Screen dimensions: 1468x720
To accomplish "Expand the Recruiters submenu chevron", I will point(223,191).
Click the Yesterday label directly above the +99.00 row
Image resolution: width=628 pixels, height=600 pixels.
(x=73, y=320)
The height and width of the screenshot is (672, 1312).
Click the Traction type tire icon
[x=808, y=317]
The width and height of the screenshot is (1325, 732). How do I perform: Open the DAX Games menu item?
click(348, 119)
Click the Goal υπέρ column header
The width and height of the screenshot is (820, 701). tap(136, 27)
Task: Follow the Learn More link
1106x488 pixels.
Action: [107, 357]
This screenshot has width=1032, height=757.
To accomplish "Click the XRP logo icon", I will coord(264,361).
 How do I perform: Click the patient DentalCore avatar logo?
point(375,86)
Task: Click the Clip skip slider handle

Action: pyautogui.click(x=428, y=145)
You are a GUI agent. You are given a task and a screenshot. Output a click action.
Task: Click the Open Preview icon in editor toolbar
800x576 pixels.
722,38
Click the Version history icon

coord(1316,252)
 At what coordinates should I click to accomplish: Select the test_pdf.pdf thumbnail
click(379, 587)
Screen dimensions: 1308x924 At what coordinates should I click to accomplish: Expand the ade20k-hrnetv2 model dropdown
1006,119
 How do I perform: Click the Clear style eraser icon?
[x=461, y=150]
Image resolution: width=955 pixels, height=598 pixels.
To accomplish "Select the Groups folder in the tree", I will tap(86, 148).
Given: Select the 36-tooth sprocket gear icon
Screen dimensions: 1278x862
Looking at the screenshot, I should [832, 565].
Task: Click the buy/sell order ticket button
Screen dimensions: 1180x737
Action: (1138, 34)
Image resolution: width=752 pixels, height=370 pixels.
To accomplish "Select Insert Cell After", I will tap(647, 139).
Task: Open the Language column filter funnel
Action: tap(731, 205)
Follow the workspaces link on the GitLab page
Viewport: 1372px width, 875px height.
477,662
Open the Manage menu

□ □ □ □ □ □ □

• [STATED EXERCISE]
Pick out every line of the data above that contains the string "should" and copy each one in full. Matching is case-sensitive.

• [RESULT BELOW]
 At what coordinates should I click to accomplish: Select the test_pdf.pdf thumbnail
Screen dimensions: 1308x924 At what coordinates should I click to accomplish: Expand the ade20k-hrnetv2 model dropdown
Looking at the screenshot, I should [832, 565].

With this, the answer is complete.